The state Department of Health requires any establishment generating wastewater containing fats, oils or grease to have and maintain a grease trap. However, there is no enforcement provision.

It’s a bit like having laws against murder, but no police force to enforce them. Except that rotting, coagulated lard smells slightly worse than the decomposing bodies that would litter the landscape under a small-government system of law enforcement.

During the April session, several members expressed concern about the cost to businesses of the grease traps. Assistant manager Bagley pointed out that all local businesses already have the traps; they would just have to be working.

“Oh,” said one councilman at the time.

The new ordinance goes into effect in five months (if all Rock Hillians haven’t abandoned their increasingly repellent hometown by then). It will place fines on non-complying restaurants; a first re-inspection would cost $250 and a second one would run $500.

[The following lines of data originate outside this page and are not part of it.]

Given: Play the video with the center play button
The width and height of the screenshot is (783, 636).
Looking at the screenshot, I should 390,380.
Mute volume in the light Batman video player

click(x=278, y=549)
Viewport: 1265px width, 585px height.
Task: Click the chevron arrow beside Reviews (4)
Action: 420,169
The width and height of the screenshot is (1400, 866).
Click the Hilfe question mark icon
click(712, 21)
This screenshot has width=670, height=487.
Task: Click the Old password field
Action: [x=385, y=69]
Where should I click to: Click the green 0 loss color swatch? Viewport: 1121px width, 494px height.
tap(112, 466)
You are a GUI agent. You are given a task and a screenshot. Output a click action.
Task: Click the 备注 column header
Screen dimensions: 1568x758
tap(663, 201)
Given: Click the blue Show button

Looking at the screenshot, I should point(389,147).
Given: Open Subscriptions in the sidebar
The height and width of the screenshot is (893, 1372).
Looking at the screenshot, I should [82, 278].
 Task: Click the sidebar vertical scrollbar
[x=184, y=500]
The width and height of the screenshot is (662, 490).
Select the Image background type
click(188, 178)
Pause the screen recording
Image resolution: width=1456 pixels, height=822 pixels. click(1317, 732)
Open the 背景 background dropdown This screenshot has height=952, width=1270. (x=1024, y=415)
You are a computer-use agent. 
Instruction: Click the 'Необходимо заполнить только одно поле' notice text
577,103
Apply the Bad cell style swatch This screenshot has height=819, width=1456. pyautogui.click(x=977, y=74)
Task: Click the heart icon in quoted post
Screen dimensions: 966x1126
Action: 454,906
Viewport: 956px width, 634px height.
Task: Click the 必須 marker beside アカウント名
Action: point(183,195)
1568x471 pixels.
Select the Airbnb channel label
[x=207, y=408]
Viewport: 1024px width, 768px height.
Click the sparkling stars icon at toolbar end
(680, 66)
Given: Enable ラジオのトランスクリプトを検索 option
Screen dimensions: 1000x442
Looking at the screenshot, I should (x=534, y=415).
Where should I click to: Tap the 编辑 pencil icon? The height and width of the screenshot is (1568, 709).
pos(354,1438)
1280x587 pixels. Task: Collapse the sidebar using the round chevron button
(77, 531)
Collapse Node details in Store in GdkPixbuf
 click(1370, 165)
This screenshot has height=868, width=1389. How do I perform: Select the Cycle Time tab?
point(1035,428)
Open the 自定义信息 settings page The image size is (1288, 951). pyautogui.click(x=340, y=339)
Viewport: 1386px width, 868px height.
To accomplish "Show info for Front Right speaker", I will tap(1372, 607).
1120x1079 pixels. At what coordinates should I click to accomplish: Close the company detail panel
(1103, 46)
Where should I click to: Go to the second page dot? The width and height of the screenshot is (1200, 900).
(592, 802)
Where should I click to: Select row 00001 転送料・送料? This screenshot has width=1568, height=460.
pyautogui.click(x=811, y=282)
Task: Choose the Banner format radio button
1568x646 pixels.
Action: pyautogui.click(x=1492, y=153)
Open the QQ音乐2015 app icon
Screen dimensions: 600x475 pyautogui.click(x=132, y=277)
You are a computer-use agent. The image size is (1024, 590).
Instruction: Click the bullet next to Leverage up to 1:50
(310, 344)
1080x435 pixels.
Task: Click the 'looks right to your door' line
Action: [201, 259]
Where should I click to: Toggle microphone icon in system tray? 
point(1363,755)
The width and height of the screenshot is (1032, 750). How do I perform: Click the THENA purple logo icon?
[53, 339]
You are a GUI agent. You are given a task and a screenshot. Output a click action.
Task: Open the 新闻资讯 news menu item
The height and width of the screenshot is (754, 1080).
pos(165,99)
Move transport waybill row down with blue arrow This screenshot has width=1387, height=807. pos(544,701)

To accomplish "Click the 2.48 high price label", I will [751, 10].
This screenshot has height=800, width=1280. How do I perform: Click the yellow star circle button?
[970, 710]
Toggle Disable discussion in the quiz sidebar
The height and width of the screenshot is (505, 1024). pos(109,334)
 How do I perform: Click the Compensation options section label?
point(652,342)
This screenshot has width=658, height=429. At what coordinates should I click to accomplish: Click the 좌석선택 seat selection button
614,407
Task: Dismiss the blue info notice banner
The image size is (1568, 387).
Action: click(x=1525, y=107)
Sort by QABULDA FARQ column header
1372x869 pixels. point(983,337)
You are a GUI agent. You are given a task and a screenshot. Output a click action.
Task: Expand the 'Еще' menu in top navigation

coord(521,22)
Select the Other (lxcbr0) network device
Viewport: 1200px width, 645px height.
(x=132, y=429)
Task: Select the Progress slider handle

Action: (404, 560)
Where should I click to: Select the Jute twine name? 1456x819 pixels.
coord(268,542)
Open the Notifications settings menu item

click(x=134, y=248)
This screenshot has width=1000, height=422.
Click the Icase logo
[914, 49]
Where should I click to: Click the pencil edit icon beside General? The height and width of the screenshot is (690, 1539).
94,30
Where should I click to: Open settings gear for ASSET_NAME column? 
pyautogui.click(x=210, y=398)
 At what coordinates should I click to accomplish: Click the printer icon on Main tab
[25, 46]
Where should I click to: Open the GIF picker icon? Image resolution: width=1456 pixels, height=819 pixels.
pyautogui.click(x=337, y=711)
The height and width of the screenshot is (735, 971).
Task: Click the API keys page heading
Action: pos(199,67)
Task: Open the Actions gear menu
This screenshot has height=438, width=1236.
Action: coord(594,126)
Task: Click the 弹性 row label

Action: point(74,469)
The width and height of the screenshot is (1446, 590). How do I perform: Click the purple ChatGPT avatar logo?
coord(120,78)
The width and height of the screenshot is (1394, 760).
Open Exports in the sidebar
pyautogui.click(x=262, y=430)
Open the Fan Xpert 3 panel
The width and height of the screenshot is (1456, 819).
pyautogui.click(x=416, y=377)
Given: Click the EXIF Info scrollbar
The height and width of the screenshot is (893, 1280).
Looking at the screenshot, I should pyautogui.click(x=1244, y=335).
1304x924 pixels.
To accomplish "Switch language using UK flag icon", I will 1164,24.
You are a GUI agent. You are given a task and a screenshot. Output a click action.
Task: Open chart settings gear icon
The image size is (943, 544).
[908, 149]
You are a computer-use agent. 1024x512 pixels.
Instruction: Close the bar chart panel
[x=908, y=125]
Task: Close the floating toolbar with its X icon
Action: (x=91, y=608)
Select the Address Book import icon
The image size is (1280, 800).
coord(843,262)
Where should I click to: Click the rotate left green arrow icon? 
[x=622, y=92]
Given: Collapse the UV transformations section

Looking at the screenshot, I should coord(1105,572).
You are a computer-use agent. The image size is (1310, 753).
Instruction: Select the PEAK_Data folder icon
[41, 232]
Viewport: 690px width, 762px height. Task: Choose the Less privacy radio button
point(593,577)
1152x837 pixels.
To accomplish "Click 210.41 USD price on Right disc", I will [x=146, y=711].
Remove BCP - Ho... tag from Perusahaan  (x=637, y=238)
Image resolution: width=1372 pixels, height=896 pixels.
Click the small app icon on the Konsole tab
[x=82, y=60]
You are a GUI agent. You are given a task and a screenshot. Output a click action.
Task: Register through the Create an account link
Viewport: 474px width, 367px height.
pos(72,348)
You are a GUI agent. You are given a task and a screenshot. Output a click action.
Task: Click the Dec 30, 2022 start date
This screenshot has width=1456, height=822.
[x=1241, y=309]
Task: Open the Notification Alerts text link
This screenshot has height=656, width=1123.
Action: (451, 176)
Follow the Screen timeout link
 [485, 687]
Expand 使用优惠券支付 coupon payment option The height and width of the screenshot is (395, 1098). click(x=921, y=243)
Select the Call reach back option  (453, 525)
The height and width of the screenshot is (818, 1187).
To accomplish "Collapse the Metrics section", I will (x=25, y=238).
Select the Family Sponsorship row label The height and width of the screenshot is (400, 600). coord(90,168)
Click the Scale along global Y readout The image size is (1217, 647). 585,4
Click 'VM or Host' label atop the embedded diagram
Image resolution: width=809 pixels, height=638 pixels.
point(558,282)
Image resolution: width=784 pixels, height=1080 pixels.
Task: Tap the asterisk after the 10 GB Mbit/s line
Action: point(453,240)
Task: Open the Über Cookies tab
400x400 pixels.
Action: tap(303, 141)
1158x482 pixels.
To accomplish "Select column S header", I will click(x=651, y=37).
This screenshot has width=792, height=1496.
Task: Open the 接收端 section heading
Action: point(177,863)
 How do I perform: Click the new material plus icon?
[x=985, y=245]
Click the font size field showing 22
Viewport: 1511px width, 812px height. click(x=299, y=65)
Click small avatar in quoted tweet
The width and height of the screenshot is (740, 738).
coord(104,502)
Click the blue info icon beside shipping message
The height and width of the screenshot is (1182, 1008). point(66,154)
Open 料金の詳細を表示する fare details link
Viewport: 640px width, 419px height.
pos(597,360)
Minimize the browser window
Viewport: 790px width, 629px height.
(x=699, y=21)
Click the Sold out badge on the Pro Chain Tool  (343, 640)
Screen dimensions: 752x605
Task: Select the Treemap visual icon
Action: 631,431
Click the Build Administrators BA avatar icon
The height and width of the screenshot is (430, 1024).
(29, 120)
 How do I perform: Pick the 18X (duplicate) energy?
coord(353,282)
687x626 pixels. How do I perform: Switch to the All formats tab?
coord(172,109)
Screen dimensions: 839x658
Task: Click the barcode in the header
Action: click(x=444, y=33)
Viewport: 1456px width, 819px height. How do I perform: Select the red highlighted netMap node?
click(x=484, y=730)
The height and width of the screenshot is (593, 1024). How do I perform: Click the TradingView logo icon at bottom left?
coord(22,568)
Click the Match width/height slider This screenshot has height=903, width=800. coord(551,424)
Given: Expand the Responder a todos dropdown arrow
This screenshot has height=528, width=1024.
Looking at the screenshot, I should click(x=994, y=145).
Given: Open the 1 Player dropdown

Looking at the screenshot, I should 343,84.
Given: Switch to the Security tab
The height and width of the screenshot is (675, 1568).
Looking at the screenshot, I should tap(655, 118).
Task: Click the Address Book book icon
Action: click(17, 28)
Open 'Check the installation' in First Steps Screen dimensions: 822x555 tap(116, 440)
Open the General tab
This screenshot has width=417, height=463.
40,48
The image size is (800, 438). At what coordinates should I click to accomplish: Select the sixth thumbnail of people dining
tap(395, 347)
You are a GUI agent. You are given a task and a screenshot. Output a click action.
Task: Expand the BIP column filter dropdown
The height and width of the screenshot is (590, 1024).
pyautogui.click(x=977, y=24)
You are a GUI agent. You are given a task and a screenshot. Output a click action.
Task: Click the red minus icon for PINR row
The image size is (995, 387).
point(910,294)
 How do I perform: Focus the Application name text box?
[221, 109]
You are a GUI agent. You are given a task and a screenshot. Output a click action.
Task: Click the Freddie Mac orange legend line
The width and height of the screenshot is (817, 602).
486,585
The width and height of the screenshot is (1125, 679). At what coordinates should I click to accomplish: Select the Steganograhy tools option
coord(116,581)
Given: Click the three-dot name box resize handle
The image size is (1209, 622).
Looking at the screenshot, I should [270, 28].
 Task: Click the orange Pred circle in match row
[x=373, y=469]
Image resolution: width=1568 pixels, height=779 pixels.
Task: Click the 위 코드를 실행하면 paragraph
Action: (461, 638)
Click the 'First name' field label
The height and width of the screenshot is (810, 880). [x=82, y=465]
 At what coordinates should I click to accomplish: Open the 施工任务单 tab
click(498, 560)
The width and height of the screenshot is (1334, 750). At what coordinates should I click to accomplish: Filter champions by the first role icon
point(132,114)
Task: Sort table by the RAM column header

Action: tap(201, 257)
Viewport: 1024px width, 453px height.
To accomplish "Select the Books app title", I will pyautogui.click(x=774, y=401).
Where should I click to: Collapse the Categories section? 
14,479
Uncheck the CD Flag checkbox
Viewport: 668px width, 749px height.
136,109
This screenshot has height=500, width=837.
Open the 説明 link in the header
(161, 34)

A full-time staff member will be hired to conduct up to 25 inspections a week, eventually getting to all 400 city establishments. No word yet if this job opening has been posted, nor if any of the county’s 20% unemployed work force will step forward to take a job as sickening as this one.

Conservatives surprisingly opted not to allow free-market forces to clean up the grease traps. Some libertarians may have suggested that diners not patronize offending restaurants until they made their own individual inspections and were assured that organic mire was being kept in check. Only then would they return to their seats and enjoy their appetizers.

Bagley said he hoped the ordinance would achieve three goals: education, inspection and enforcement.

“It allows us to participate in programs to let folks know that on a residential level, they can do their part as well,” Bagley said.

One of the main suggestions he had for residents is that they too refrain from pouring grease down their sinks.

“If everybody does their part, hopefully it’ll all fall into place,” he said.

“They’re asking private citizens to be responsible by not dumping shit into the city sewers?” a local Tea Party representative was expected to ask. “Americans should have the freedom to behave like animals in their own homes if they want to. As long as it doesn’t involve extramarital sex.”